**Problem statement:**
Transcribe the records below exactly as written, from the opening line through the line that contains "This screenshot has width=938, height=686.".

**Records for the exercise:**
Content starts
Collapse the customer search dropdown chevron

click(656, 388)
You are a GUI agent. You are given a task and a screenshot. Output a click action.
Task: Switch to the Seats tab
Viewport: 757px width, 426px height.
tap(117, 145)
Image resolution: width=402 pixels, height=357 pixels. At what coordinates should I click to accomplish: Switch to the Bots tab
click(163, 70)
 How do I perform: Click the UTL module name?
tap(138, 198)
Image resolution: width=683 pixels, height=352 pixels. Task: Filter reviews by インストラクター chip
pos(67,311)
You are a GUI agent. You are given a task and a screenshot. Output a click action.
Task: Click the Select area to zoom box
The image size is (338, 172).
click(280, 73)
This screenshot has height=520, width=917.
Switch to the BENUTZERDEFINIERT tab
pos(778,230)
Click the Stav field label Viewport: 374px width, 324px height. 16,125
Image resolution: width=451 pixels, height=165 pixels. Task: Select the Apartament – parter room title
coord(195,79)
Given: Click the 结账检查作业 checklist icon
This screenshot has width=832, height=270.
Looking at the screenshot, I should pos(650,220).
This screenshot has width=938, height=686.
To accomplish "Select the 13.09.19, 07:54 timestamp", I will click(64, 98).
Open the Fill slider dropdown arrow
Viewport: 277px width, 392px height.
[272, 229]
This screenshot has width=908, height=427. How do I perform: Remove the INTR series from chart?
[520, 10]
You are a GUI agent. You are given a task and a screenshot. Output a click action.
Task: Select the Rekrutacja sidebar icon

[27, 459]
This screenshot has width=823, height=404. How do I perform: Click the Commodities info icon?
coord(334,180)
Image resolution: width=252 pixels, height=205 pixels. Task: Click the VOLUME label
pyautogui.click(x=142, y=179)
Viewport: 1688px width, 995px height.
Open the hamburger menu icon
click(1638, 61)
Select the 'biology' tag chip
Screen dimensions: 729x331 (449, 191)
Content ends
**Answer to this task:**
Collapse the customer search dropdown chevron

click(656, 388)
You are a GUI agent. You are given a task and a screenshot. Output a click action.
Task: Switch to the Seats tab
Viewport: 757px width, 426px height.
tap(117, 145)
Image resolution: width=402 pixels, height=357 pixels. At what coordinates should I click to accomplish: Switch to the Bots tab
click(163, 70)
 How do I perform: Click the UTL module name?
tap(138, 198)
Image resolution: width=683 pixels, height=352 pixels. Task: Filter reviews by インストラクター chip
pos(67,311)
You are a GUI agent. You are given a task and a screenshot. Output a click action.
Task: Click the Select area to zoom box
The image size is (338, 172).
click(280, 73)
This screenshot has height=520, width=917.
Switch to the BENUTZERDEFINIERT tab
pos(778,230)
Click the Stav field label Viewport: 374px width, 324px height. 16,125
Image resolution: width=451 pixels, height=165 pixels. Task: Select the Apartament – parter room title
coord(195,79)
Given: Click the 结账检查作业 checklist icon
This screenshot has width=832, height=270.
Looking at the screenshot, I should pos(650,220).
This screenshot has width=938, height=686.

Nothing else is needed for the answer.